Prompt ▸
Convert the lines between the one holding "Where should I click to: Click the Typical" and the one holding "click(630, 319)", inclusive, into a two-column CSV with the headers text and answer. Give one row for each text and its answer, put each value in a single quoted field with line breaks replaced by spaces, and leave out the pictures.

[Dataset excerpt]

***

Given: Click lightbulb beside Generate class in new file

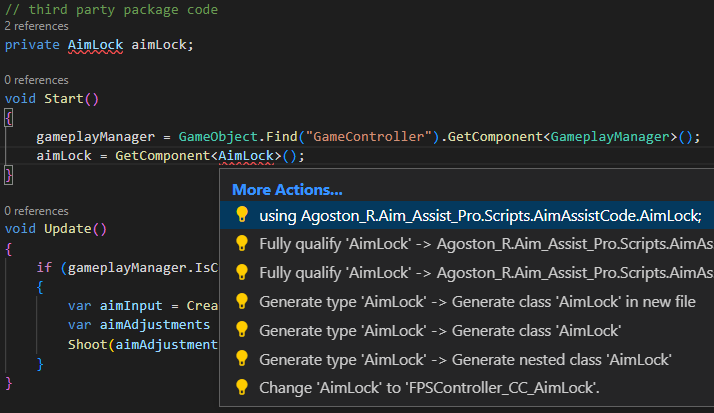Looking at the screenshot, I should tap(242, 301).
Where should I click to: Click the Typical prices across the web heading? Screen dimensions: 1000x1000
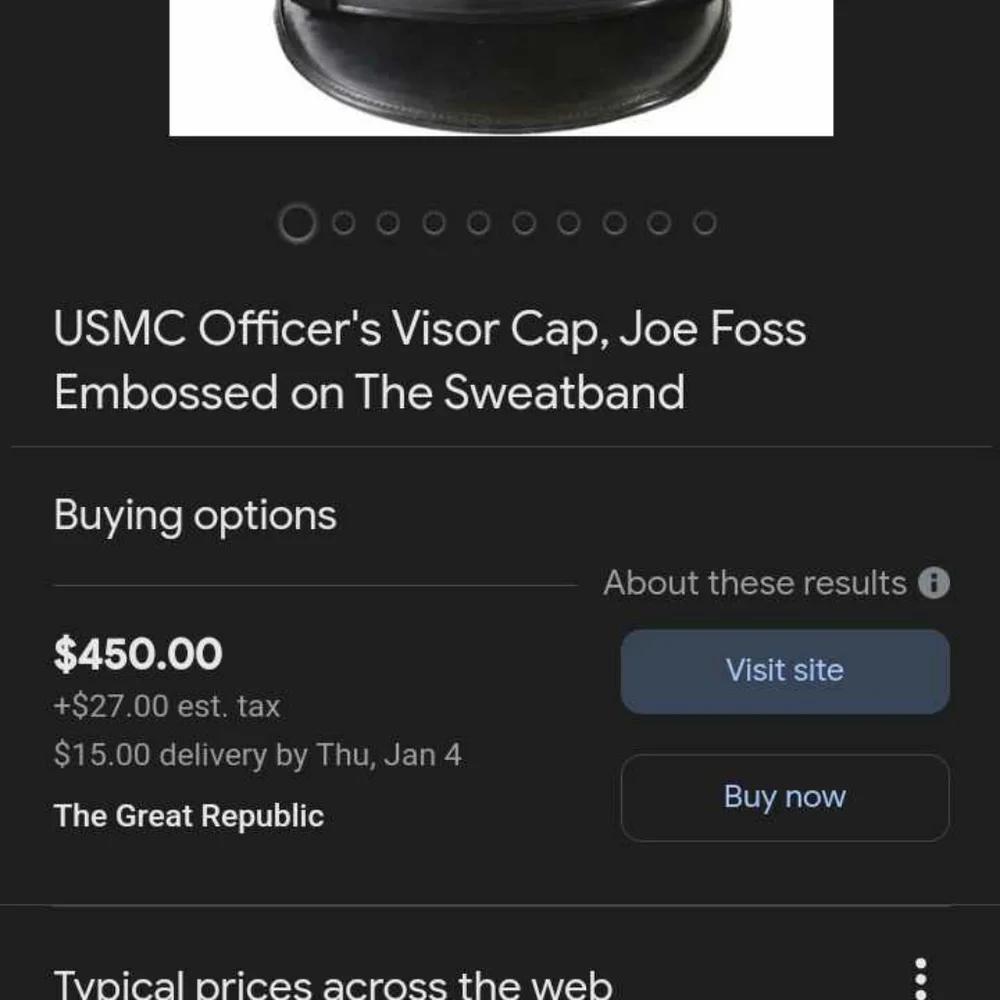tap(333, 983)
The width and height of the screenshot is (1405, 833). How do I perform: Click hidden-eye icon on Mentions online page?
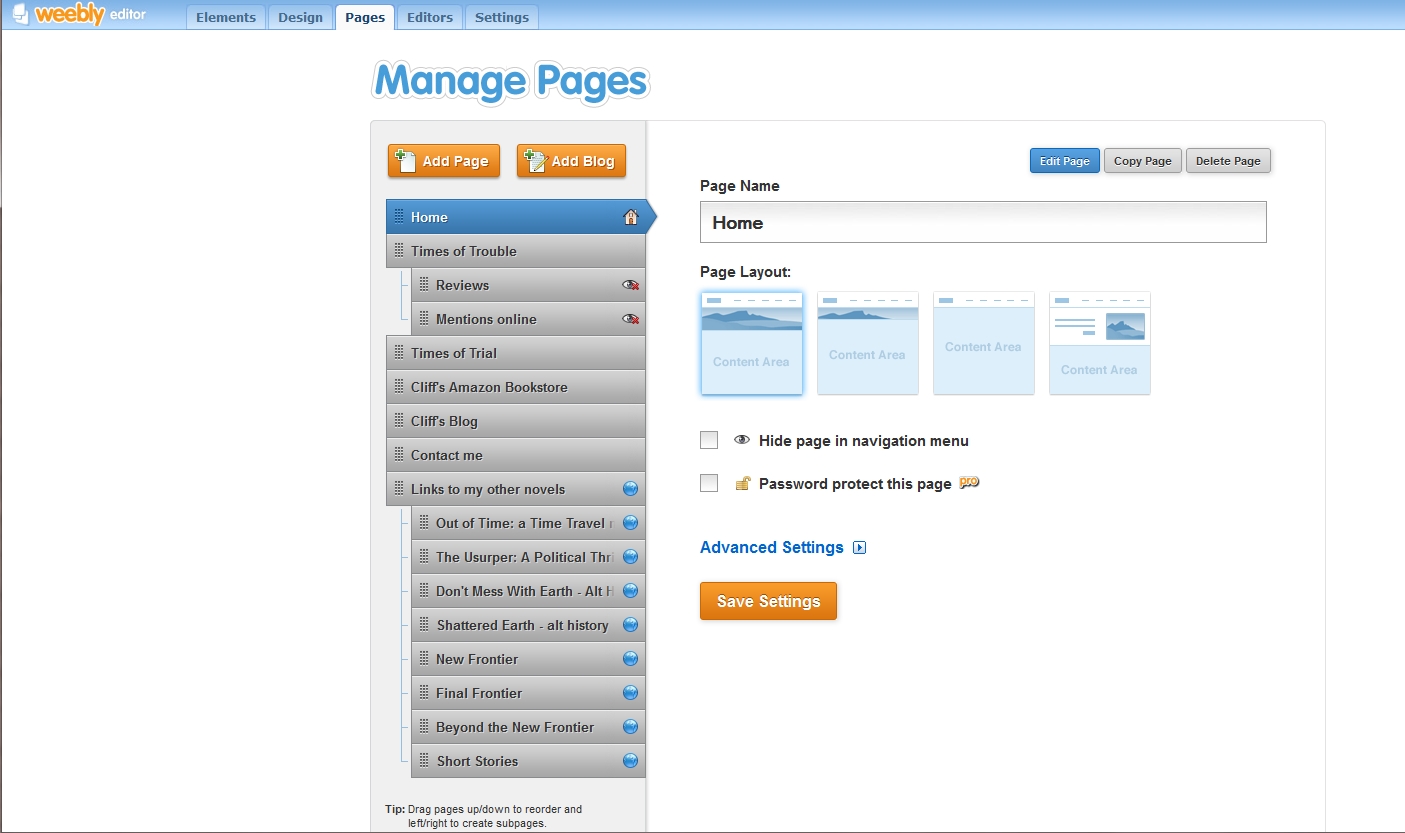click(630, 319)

***

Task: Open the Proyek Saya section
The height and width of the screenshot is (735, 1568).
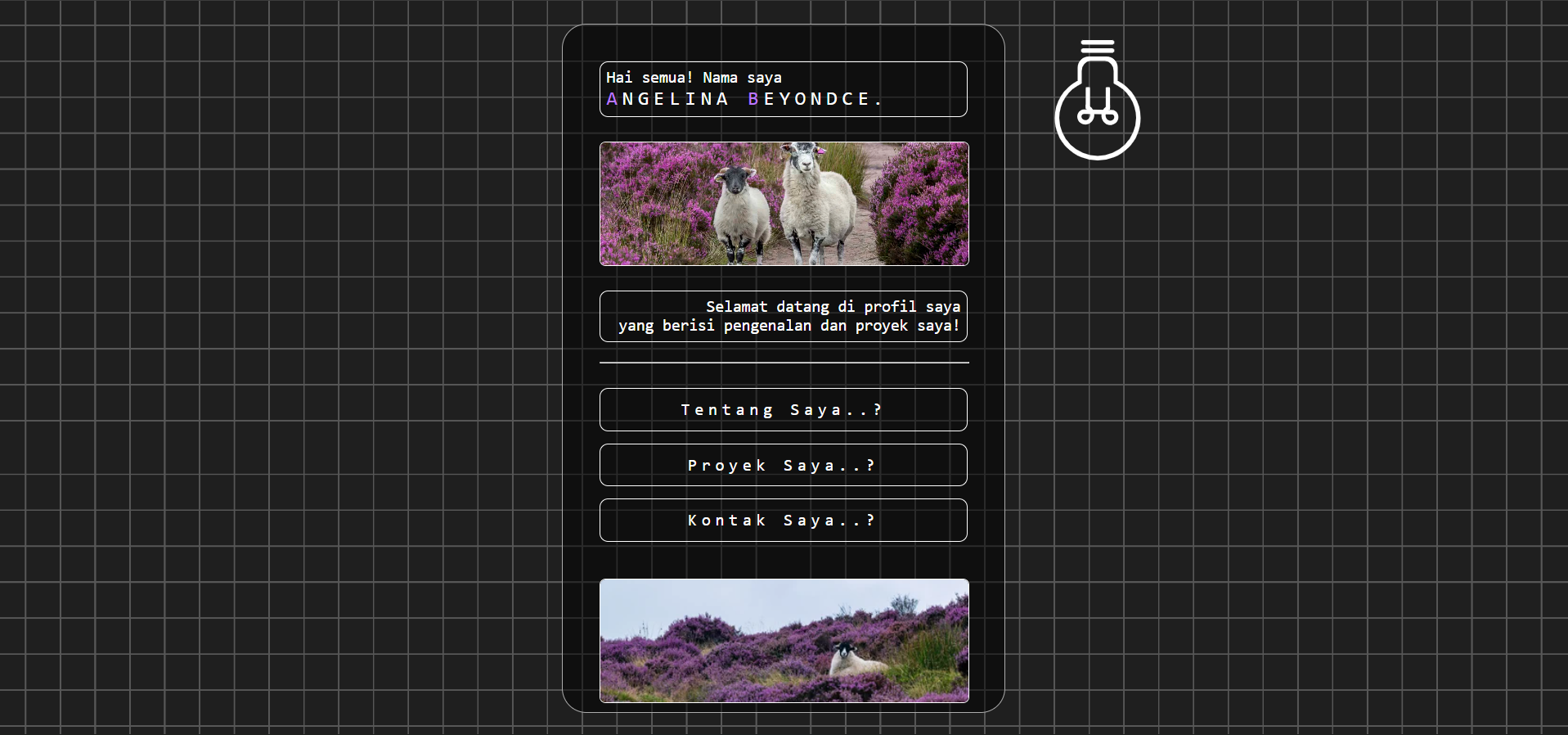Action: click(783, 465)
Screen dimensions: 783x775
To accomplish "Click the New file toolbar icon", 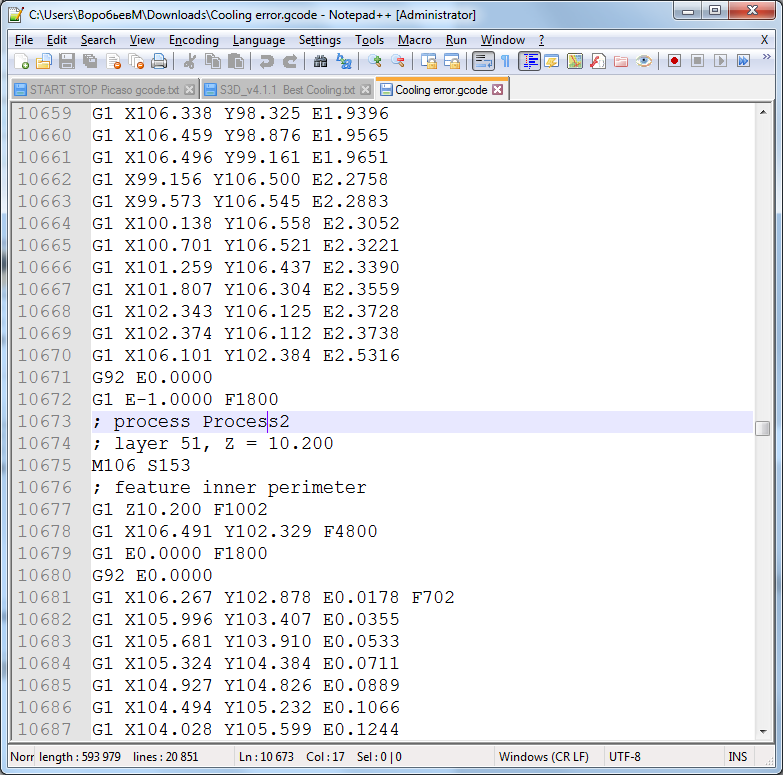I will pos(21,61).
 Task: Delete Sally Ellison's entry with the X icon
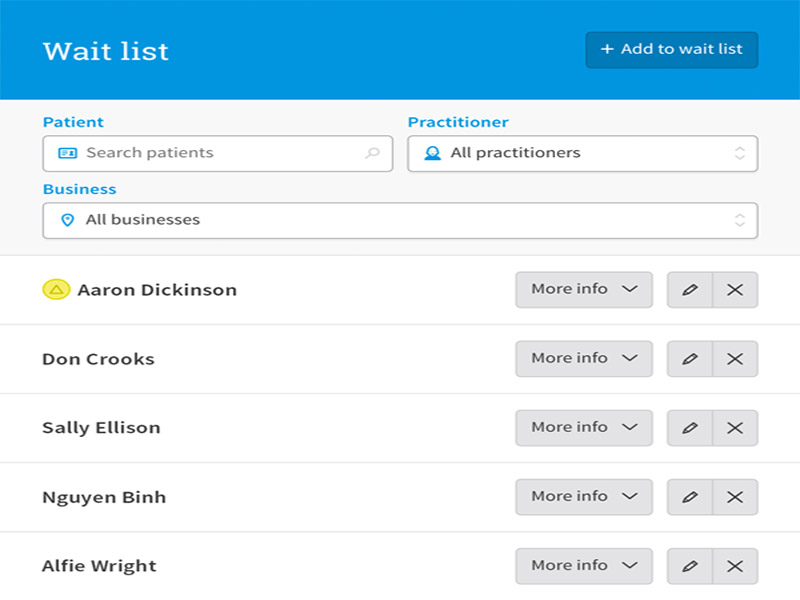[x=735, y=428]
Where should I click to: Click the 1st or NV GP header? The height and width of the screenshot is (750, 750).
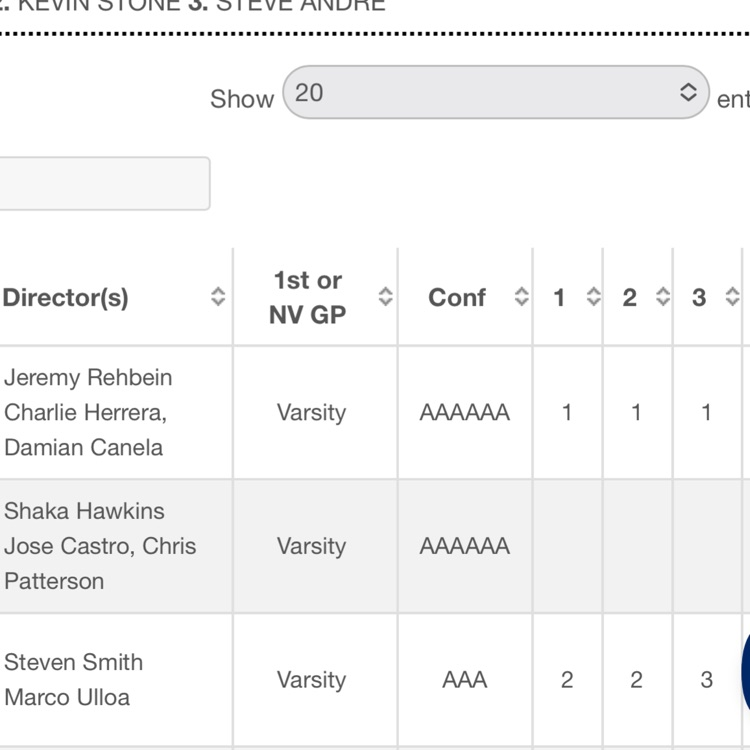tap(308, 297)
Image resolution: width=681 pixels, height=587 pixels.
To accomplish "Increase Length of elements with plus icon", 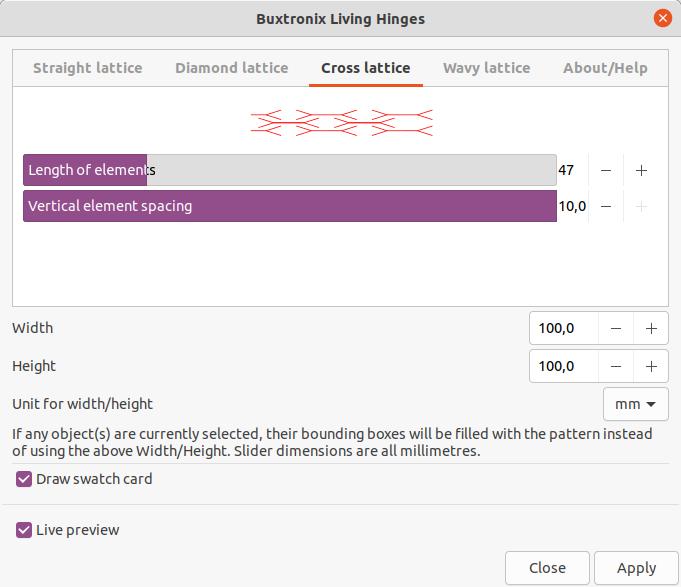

***

Expected output ▸
text,answer
"Where should I click to: Click the Typical prices across the web heading? Screen dimensions: 1000x1000","tap(333, 983)"
"The width and height of the screenshot is (1405, 833). How do I perform: Click hidden-eye icon on Mentions online page?","click(630, 319)"